▶ **WORK REQUIRED**
Copy out the lines of the entries below word for word, from the line containing "Collapse the SETTINGS section" through the line containing "Looking at the screenshot, I should coord(96,378).".

▶ **Interface element records**
####################
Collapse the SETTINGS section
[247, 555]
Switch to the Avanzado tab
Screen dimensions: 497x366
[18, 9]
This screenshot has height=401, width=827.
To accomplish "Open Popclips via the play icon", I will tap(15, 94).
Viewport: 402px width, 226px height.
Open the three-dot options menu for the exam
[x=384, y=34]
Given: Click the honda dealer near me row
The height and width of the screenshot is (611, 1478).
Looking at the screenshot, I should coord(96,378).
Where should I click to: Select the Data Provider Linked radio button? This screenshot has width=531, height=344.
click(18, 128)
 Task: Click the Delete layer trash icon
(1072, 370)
####################
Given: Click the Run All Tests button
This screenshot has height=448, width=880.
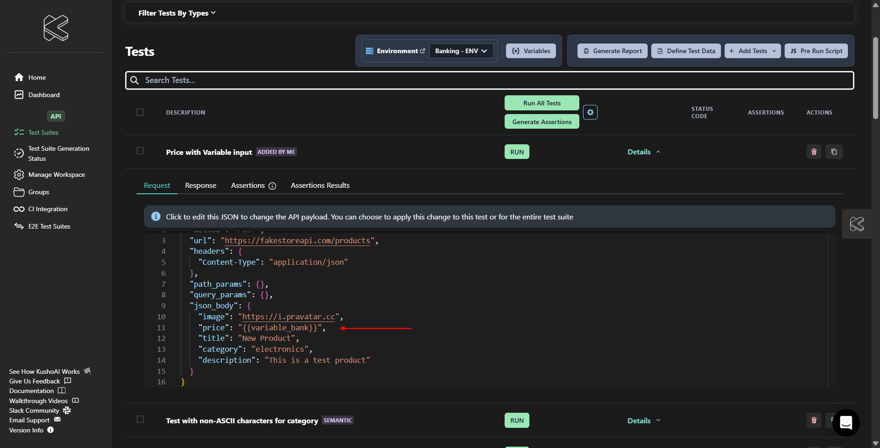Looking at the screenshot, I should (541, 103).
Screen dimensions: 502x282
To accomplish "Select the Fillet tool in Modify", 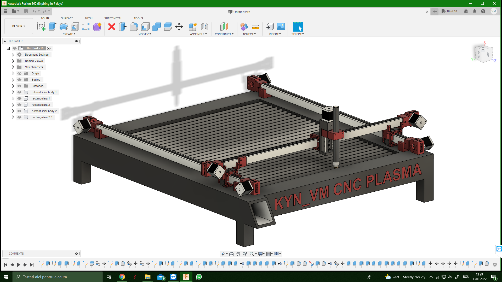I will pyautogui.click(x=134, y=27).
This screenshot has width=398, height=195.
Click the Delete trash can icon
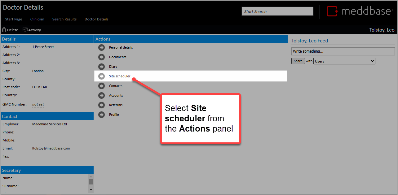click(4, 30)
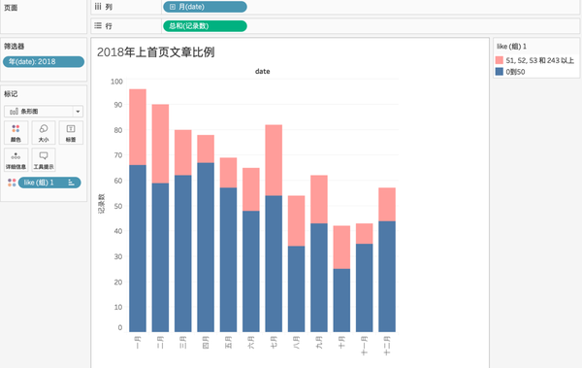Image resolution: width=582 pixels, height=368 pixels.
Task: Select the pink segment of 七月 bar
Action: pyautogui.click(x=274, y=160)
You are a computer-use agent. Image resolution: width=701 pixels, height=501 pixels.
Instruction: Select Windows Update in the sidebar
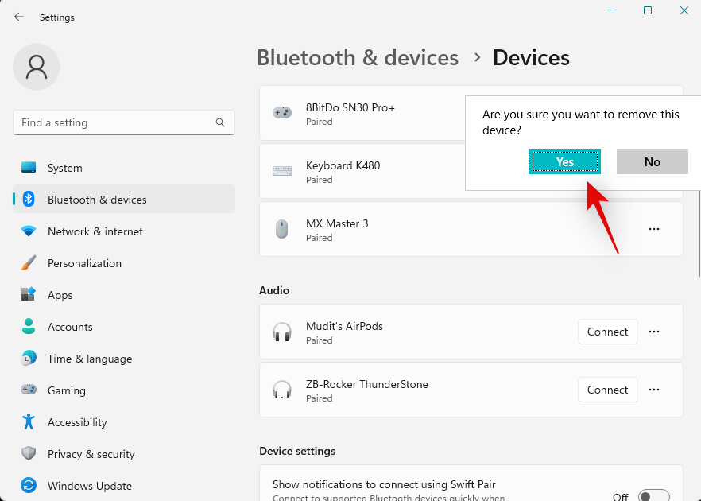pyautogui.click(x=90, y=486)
####################
▶ **EXERCISE OUTPUT**
Collapse the SETTINGS section
[247, 555]
Switch to the Avanzado tab
Screen dimensions: 497x366
[18, 9]
This screenshot has height=401, width=827.
To accomplish "Open Popclips via the play icon", I will tap(15, 94).
Viewport: 402px width, 226px height.
Open the three-dot options menu for the exam
[x=384, y=34]
Given: Click the honda dealer near me row
The height and width of the screenshot is (611, 1478).
Looking at the screenshot, I should coord(96,378).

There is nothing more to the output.